C’était évidemment une bonne chose pour le polo, mais les Britanniques arrivaient à la fin de leur bail et devaient quand même se trouver un autre quatre et demi.

Le lecteur incrédule peut maintenant se diriger vers Wikipédia, mais il n’y a pas de garantie sur le plaisir qu’il pourra en tirer.

5 commentaires:

Benoît a dit...

Ta version est beaucoup plus éclairante que celle de Wikipedia.

Westmount et forteresse de Kowloon, même combat?

Anonyme a dit...

Tu l'as fait! Bravo! Et merci. Merci, parce que tu as résumé toute la partie qui m'avait rebuté, que j'avais peut-être lue, mais dont je ne conservais aucun souvenir. Maintenant, comme oublier l'histoire de Kowloon avec des belles images comme le Polo et les Spice Girls comme autant de petits cailloux blancs.

Quelle sera la prochaine curiosité de ton cabinet ? Te relancera-t-on un défi?

François a dit...

Merci Benoît, tu as évidemment compris mon dessein d’éclaireur. Et pour le combat, qui sait si l’absence de murs fortifiés est liée à la construction de l’aéroport de Dorval?
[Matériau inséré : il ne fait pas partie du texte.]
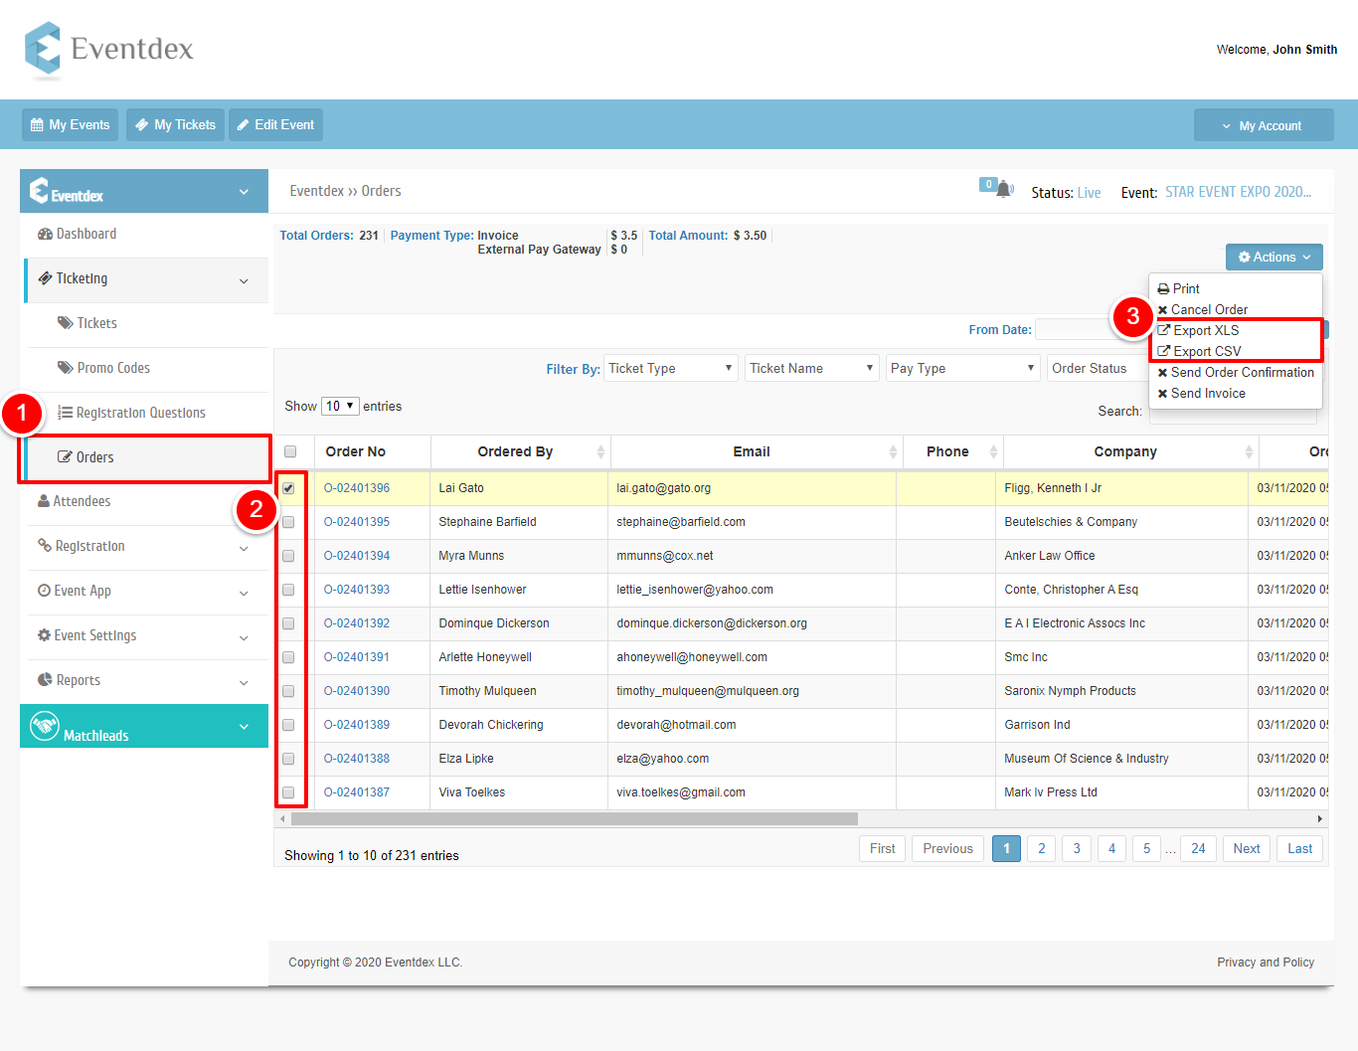The width and height of the screenshot is (1358, 1051).
Task: Toggle the select-all orders header checkbox
Action: click(290, 451)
Mais bon, reste à voir si Westmount deviendra un monolithe urbain et ensuite un parc.

Oui Bernard, mais quel défi quand même: cette entrée Wikipédia est particulièrement rebutante et on ne parle pas exactement d’une petite anecdote facilement résumable. Mais si les Spice Girls peuvent servir de cailloux blancs, je suis bien heureux d’avoir enfin pu leur trouver une utilité. Mais la question demeure: comment as-tu puisé ce sujet?

Pour les prochains projets, je m’étais mis en tête d’obliquer éventuellement vers les dix commandements. Mais bon, je ne ferme pas la porte aux défis.

P.-S. – Par ailleurs, juste comme ça à propos du titre, vous y avez échappé de justesse, Le Kowloon triste m’est venu en tête trop tard.

Anonyme a dit...

Où ai-je puisé ce sujet? Rien de transcendant : une amie m'a fait parvenir le lien, sachant que cela me fascinerait. Nous avons versé ensemble de chaudes larmes sur cette expérience unique d'urbanisme que l'on a démolie pour faire place à un banal parc historique comme il s'en trouve des milliers dans le monde.

Prochain défi, entre deux commandements, après, avant (on peut antidater des billets), seulement si le sujet t'intéresse, une autre bizarrerie de ce monde, mais bien plus connue que Kowloon cette fois : Sealand, son histoire, sa monnaie, ses timbres, sa famille royale, ses prétentions territoriales, son combat pour être reconnu par les autres nations : http://en.wikipedia.org/wiki/Principality_of_Sealand

François a dit...

Bernard, c'est noté pour Sealand. Je ne sais pas pour quand, mais j'aime effectivement le sujet.